Work required - Convert the records below into a JSON list of strings, one string per line, leaving out blank lines.

Input data -
-- Start --

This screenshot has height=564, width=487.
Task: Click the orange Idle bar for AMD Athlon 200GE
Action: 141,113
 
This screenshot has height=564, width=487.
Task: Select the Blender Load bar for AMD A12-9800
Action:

-- End --

Written response -
[
  "This screenshot has height=564, width=487.",
  "Task: Click the orange Idle bar for AMD Athlon 200GE",
  "Action: 141,113",
  "This screenshot has height=564, width=487.",
  "Task: Select the Blender Load bar for AMD A12-9800",
  "Action:"
]